Changing Attitudes About Prescribing Antibiotics
When primary care providers at The Aroostook Medical Center (TAMC) in Maine chose to focus on reducing the use of antibiotics for patients with acute sinusitis as their performance improvement project for 2013, they believed they were already doing an effective job of avoiding unnecessary prescriptions. An informal poll of TAMC’s primary care providers revealed a unanimous belief that they already consistently followed the Choosing Wisely® recommendation from the American Academy of Family Physicians (AAFP) against prescribing antibiotics for sinusitis unless symptoms lasted more than seven days or worsened after initial improvement.
The data that came back during the first month of the project took the practice group by surprise: their actual concordance with the recommendation was only 11 percent.
“We thought we were doing it right all the time but we were really doing it right almost none of the time,” said Jay Reynolds, MD, TAMC’s Chief Operating Officer and Chief Medical Officer.
The antibiotics project involved a single clinician intervention: providing monthly reports to physicians that included unblinded prescribing data for all clinicians in the practice, which were discussed at monthly primary care provider meetings. There was also a patient-facing intervention: TAMC posted laminated copies of Consumer Reports’ patient education handout about antibiotics in exam rooms.
The project began in TAMC’s five outpatient primary care clinics practice and later expanded to its walk-in clinic and emergency room, to include a total of 49 clinicians. At first, progress was slow, with substantial improvement occurring only after a year.
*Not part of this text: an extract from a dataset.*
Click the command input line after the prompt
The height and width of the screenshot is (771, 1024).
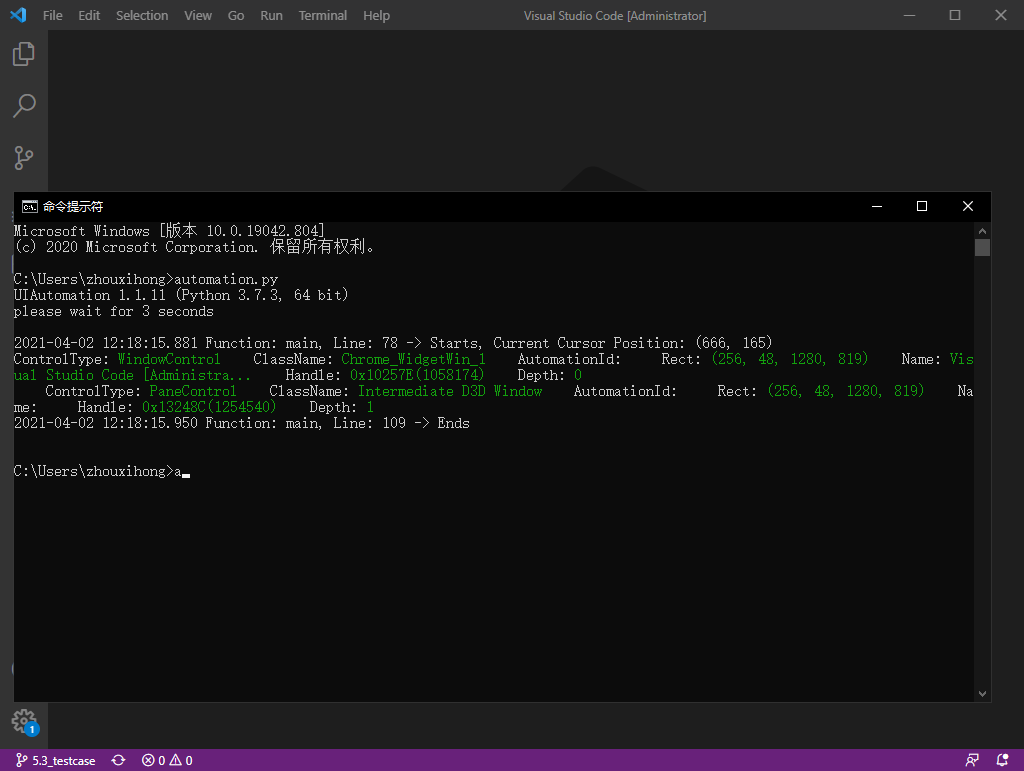click(186, 470)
From the starting point of 11 percent, compliance with the Choosing Wisely recommendation rose steadily to regularly exceed 80 percent and ultimately reached a high of 96 percent in August 2016.
David Weed, DO, a pulmonologist at TAMC, said the key to changing clinician attitudes was finding advocates within the practice groups.
“Once we had champions, we got traction and the project took off,” he said.
The project leaders said that although a majority of the primary care clinicians had voted for the antibiotics project, some providers initially opposed it. Dr. Weed said Choosing Wisely was unfamiliar to TAMC’s clinicians at that point, and some clinicians did not agree with the recommendation and complained about “cookbook medicine.” In addition, he said providers were not used to having their practice patterns monitored.
TAMC is part of EMHS, a 9-hospital network, and has about 60 physicians (most of whom it employs) and about the same number of midlevel providers. Although it had a policy of launching a new provider-driven performance improvement project each year, Dr. Reynolds said it was “always a struggle to get physicians to agree to a meaningful measure.” He added that Choosing Wisely had helped change that, because it offers “real clinical indications that a provider can use.”
Cherri Fitzpatrick, the chief quality officer for TAMC, said that the antibiotics campaign marked a turning point.
“Our providers may once have been uncomfortable with change but are now moving steadily toward a strong culture of transparency, performance improvement and evidence-based medicine,” she said.
Based on the success of the antibiotics project, TAMC is in the final stages of planning for a new initiative to reduce imaging for low-back pain.
“I think it will be easier this time around,” Dr. Weed said. “We’re going to keep coming back with more Choosing Wisely recommendations.”